Records to use START

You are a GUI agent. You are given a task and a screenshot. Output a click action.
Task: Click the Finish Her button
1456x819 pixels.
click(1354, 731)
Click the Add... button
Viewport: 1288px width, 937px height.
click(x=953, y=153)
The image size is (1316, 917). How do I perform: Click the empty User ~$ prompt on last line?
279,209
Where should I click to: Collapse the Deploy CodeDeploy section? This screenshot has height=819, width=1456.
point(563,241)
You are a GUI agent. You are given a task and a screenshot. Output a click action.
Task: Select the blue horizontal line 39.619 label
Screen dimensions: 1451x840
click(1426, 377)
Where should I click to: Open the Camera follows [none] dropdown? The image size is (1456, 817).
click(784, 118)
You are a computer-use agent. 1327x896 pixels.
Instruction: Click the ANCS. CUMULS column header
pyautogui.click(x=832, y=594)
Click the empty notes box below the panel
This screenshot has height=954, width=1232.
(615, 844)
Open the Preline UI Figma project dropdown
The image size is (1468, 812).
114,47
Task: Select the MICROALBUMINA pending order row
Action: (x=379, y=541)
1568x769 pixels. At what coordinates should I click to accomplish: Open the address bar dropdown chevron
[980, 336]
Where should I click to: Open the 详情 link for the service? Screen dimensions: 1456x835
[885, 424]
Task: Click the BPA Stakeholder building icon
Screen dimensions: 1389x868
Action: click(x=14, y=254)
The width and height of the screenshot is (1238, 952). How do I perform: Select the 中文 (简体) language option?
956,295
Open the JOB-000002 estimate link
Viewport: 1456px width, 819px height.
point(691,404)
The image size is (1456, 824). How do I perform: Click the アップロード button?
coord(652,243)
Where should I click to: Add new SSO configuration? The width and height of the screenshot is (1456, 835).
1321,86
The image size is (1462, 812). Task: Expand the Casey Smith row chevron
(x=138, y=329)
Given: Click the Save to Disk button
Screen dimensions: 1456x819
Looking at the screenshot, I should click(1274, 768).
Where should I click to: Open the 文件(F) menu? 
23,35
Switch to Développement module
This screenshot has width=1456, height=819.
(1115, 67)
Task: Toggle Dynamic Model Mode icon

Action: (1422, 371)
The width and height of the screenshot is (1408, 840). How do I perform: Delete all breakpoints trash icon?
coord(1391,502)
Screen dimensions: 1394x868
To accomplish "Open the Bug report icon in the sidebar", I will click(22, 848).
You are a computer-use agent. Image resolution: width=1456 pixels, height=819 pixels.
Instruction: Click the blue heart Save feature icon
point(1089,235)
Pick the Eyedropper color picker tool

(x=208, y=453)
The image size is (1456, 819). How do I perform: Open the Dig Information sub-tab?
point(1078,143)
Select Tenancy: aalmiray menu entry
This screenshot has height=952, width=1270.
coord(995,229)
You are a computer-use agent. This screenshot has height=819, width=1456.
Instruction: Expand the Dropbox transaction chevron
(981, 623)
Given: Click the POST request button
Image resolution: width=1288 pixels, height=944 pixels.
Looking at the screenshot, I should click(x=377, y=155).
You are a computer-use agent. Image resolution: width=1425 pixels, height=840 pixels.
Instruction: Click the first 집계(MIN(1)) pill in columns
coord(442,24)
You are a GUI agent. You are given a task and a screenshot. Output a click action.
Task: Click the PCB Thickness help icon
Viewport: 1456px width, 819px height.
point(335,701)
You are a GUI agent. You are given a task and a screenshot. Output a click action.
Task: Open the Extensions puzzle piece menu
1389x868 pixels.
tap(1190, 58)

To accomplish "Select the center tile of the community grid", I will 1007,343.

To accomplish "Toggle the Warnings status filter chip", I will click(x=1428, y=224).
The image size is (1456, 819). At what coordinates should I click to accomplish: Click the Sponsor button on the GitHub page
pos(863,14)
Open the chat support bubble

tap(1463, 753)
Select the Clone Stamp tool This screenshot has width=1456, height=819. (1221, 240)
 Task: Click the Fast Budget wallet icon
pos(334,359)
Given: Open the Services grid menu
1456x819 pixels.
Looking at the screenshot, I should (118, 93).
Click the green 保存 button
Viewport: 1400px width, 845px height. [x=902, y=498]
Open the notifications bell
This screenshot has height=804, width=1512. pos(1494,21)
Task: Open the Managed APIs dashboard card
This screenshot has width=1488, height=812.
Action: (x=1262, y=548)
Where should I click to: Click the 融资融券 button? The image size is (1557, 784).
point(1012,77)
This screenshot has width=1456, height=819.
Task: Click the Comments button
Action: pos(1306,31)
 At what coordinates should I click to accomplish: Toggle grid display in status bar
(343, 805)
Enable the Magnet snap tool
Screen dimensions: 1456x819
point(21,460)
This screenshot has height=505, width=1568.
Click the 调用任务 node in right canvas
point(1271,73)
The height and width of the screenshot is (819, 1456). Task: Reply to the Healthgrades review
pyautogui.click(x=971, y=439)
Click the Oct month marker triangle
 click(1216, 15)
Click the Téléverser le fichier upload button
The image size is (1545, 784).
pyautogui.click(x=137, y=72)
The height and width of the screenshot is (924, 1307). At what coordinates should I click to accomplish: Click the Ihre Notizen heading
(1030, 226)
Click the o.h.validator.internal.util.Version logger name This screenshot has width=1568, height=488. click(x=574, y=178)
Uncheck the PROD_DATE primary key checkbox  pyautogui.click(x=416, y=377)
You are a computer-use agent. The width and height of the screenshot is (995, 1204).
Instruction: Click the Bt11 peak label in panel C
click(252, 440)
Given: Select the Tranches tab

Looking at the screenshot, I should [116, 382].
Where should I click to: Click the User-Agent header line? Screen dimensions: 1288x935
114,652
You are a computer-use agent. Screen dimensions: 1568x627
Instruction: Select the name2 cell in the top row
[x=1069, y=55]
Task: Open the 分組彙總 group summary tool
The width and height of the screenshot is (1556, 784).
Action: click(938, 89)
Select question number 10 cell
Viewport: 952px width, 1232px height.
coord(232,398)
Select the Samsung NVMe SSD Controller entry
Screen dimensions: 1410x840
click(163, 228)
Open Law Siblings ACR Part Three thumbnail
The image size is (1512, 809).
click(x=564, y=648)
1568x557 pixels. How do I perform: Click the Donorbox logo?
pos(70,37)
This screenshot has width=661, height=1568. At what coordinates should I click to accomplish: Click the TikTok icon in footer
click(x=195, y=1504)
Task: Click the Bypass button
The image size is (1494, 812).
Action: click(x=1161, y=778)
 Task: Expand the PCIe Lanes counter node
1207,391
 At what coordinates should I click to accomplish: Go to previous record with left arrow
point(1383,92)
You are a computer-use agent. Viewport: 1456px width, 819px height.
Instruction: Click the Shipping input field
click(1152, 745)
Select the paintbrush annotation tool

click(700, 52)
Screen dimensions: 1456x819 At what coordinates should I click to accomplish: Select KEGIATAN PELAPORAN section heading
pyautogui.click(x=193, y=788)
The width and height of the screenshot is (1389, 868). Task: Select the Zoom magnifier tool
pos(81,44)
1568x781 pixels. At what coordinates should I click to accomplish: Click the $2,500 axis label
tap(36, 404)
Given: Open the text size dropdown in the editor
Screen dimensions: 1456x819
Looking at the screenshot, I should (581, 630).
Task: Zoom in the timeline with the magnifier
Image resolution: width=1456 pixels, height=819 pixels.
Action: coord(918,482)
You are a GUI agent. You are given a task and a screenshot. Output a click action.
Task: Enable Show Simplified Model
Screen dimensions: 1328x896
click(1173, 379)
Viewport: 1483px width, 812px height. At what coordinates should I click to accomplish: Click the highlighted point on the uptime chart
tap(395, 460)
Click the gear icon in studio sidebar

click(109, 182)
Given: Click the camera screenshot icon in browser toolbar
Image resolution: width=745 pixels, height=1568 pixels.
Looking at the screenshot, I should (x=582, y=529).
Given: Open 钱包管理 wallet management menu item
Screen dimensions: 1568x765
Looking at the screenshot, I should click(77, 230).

Records to use END

Work instructions: How many lines in the data contain the string "entry"? Respond with the number only.

Solution to the exercise: 2